Compliant actuators have been developed to ensure safety and motional diversity. The main characteristic of a compliant actuator is the inherent elasticity of the actuator. Compared to conventional stiff actuators, compliant actuators are equipped with elastic materials such as springs, oil, and air. The inherent elasticity provides a secure contact in human-robot interaction and enables the actuator to perform various motions.

The first type of the compliant actuators is the Series Elastic Actuator(SEA). The SEA has a structure in which elasticity is connected in series between the rotor and the link. This series elasticity can increase the safety of the actuator, but at the same time makes it difficult to control the actuator. The elasticity of actuator makes the system delayed, and the delayed system makes the control unstable.

For this reason, SEA has evolved into a Variable Stiffness Actuator(VSA). VSA consists of variable stiffness mechanism with series elasticity.
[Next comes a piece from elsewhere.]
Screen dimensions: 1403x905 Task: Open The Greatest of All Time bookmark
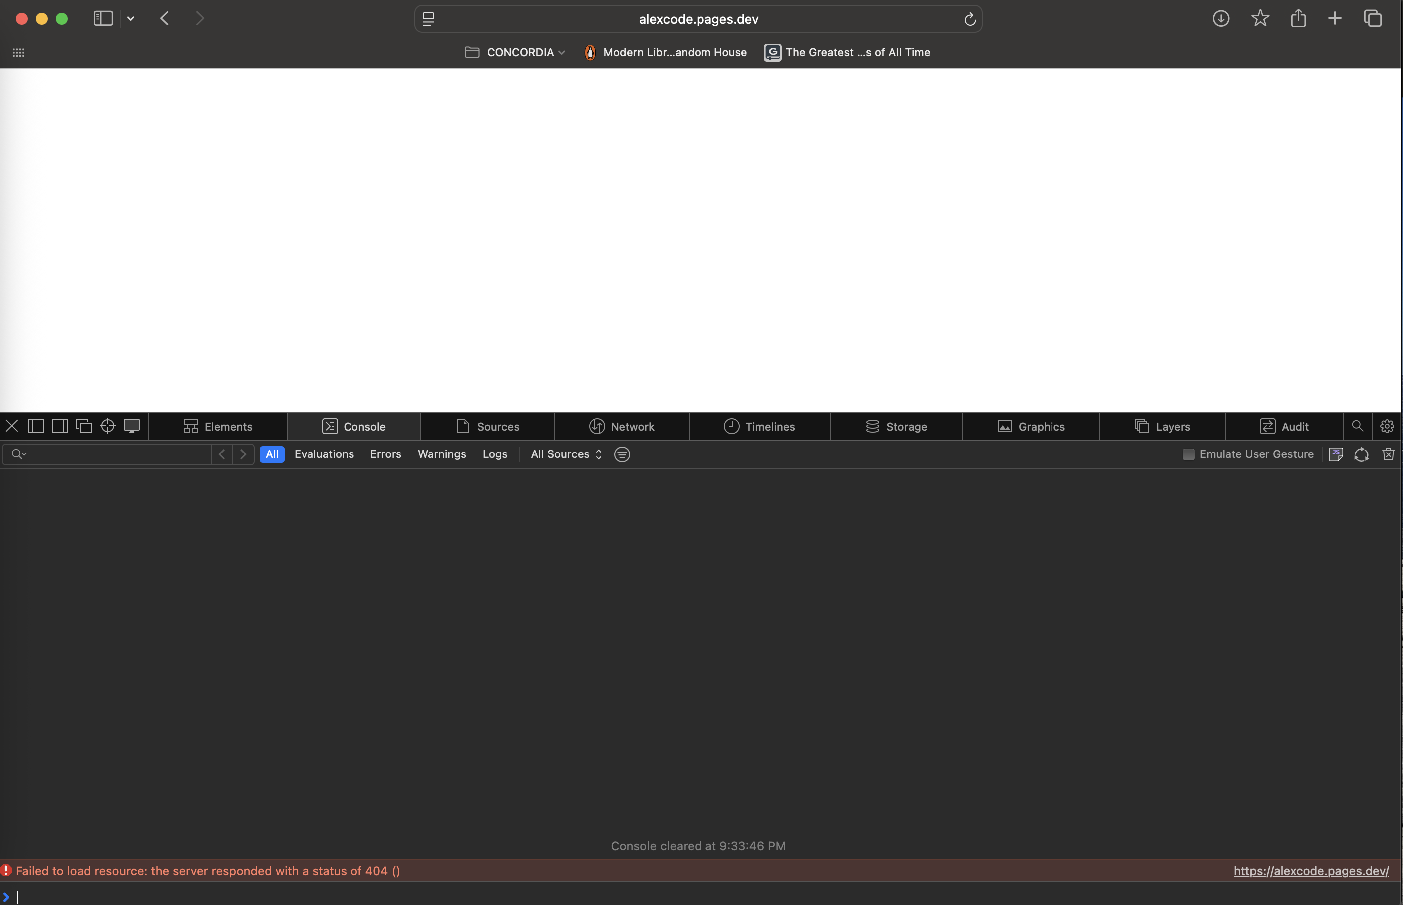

Through the stiffness transition, the control bandwidth of the actuator can be adjusted. VSA not only broadens the application of compliant actuators but also is suitable for realizing human motion due to mechanical similarity with human musculoskeletal structure (antagonistic structure).

This thesis covers various topics of compliant actuators, including the development of elastic actuators, the development of control methods, and the application of control methods. The list of the research topics is shown as follows :

- Development of low stiffness Series Elastic Actuator (DSSAS). - Study on control algorithms of stablization for low stiffness compliant actuators. - Study on drum robot applications using proposed control algorithms.

The subject of the first study is low stiffness. Low stiffness is often used for tasks requiring high levels of safety, such as rehabilitation. In the first part of this paper, development of a novel low stiffness actuator which named Dual Spiral Spring Actuation System (DSSAS) is presented.

The subject of the second study is the control of compliant actuators. Compliant actuators generally lack control bandwidths than stiff actuators. In order to overcome this lack of control bandwidth, variable stiffness is used. Inspired by the movement of the human body, two methods have developed : Stiffness Transition Method (STM) and Reference Position Transition Method (RPTM). STM and RPTM have been successfully applied and its safety assessment has also been carried out.

The subject of the third study is the application. A drum-playing robot was implemented using the proposed control method, STM, and RPTM. STM and RPTM helped to stabilize the movement of the drum-playing robot and made it possible to implement special ways of playing such as staccato strokes and drum rolls.

This thesis follows the following sequence: Introduction, development of low stiffness series elastic actuator, development of stabilization methods of compliant actuators, application of stabilization method through drum robot, and conclusion.